Toolkit#

What is Data Science?#

The term data scientist was coined as recently as 2008 when companies realized the need for data professionals who are skilled in organizing and analyzing massive amounts of data. In a 2009 McKinsey&Company article, Hal Varian, Google’s chief economist and UC Berkeley professor of information sciences, business, and economics, predicted the importance of adapting to technology’s influence and reconfiguration of different industries.

UC Berkeley School of Information Online

Data science is the study of data to extract meaningful insights for business. It is a multidisciplinary approach that combines principles and practices from the fields of mathematics, statistics, artificial intelligence, and computer engineering to analyze large amounts of data.
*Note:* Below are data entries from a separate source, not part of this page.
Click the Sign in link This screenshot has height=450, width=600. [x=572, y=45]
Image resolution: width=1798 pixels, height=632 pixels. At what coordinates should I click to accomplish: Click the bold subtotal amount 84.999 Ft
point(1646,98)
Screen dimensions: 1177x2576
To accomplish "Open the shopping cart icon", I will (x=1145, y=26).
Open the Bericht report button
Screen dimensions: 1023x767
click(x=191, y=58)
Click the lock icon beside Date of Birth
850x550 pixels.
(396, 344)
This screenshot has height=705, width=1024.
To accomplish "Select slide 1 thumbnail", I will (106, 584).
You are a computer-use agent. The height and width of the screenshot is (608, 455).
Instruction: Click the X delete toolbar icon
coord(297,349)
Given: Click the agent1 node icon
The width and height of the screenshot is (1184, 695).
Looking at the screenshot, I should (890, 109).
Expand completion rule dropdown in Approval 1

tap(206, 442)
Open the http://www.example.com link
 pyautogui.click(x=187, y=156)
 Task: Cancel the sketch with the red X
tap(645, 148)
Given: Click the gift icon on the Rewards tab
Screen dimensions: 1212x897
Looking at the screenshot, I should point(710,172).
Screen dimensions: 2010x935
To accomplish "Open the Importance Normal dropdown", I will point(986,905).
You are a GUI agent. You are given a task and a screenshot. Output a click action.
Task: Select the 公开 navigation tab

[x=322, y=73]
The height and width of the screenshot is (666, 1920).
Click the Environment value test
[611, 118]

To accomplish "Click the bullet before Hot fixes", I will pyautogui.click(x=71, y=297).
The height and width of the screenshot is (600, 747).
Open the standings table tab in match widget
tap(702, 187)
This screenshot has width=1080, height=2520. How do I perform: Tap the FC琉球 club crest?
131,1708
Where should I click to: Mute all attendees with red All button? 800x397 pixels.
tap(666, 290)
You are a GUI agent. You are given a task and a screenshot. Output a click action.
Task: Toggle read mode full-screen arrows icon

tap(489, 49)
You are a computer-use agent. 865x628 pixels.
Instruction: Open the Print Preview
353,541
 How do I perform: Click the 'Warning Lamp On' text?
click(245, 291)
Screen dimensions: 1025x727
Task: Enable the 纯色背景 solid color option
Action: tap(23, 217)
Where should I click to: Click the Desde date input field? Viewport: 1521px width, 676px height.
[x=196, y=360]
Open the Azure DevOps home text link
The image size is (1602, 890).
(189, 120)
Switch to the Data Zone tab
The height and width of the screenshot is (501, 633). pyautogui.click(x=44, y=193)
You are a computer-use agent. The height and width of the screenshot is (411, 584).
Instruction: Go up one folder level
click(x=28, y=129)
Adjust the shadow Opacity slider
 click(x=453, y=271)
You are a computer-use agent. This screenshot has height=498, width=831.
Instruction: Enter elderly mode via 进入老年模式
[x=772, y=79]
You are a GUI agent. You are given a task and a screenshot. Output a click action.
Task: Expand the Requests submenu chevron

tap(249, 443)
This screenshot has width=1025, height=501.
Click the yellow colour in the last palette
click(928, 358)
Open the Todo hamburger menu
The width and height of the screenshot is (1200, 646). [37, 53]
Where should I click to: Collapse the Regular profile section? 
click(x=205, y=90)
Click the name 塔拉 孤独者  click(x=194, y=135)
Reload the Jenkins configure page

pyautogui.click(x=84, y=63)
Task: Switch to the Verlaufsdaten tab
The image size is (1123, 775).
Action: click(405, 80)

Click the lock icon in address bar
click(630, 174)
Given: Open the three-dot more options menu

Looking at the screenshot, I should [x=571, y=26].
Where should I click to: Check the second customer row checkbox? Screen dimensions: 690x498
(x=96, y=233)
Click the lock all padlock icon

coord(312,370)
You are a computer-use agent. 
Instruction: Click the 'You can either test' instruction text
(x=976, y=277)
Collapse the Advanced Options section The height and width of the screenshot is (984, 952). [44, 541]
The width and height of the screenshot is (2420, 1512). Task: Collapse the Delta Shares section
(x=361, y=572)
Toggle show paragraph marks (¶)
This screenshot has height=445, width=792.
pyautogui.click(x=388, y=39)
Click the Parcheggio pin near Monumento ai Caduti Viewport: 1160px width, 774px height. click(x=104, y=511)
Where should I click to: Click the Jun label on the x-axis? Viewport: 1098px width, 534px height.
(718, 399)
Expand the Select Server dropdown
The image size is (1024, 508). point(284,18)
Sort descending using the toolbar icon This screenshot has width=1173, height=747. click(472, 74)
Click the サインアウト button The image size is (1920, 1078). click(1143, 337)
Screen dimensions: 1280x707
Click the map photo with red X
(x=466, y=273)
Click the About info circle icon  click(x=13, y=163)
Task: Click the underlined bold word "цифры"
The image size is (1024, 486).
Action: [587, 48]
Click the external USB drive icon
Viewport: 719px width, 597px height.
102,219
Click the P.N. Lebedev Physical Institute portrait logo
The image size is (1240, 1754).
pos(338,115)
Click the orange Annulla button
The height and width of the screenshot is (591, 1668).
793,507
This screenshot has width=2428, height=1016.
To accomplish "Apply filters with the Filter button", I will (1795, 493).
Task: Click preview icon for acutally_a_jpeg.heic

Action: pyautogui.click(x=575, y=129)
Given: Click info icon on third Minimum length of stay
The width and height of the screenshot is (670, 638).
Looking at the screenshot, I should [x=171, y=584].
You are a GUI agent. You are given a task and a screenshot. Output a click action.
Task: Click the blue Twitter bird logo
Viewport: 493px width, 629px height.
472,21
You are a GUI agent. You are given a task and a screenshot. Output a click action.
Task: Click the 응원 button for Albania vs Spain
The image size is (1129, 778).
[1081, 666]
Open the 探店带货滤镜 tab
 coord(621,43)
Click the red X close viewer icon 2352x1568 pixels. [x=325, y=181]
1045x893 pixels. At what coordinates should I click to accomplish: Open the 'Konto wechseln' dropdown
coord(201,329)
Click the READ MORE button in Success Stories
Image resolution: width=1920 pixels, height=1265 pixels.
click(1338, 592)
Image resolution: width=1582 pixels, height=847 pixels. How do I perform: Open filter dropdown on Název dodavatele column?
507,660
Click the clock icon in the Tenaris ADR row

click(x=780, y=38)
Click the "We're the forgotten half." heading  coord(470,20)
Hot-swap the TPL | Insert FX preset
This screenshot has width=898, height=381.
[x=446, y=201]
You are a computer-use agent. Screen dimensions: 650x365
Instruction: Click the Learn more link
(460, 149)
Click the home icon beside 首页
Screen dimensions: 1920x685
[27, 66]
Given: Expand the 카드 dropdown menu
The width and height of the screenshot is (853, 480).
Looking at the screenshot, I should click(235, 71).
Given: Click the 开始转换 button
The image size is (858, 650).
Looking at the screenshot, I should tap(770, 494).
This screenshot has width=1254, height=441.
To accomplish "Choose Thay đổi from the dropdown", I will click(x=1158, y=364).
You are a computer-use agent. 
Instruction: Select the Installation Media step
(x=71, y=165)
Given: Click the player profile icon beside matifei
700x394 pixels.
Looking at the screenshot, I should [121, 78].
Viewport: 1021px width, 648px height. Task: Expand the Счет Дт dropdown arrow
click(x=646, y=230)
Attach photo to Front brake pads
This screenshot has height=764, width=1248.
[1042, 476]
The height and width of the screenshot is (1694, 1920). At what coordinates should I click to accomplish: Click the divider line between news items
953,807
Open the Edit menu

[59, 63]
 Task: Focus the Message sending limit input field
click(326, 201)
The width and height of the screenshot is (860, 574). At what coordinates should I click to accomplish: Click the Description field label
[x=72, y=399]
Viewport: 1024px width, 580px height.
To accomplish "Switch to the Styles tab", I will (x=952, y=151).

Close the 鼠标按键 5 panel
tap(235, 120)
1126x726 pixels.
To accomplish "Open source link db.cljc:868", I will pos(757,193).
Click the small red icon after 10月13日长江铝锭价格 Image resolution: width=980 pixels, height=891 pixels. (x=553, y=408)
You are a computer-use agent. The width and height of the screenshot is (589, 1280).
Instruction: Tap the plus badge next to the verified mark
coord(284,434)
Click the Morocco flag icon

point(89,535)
This analysis helps data scientists to ask and answer questions like what happened, why it happened, what will happen, and what can be done with the results.

Amazon Web Services

Data science combines math and statistics, specialized programming, advanced analytics, artificial intelligence (AI), and machine learning with specific subject matter expertise to uncover actionable insights hidden in an organization’s data. These insights can be used to guide decision making and strategic planning.

IBM

Data Scientist: The Sexiest Job of the 21st Century

Harvard Business Review - 2012

Operating System#

An operating system (OS) is system software that manages computer hardware and software resources, and provides common services for computer programs. - Wikipedia

Python#

Python is powerful… and fast;
plays well with others;
runs everywhere;
is friendly & easy to learn;
is Open.

https://www.python.org/about/

Python is a high-level, interpreted programming language that was first released in 1991. It was designed to be easy to read and write, with a simple and consistent syntax that emphasizes readability and reduces the cost of program maintenance. It is a general-purpose language that can be used for a wide variety of tasks, including web development, data analysis, scientific computing, artificial intelligence, and more.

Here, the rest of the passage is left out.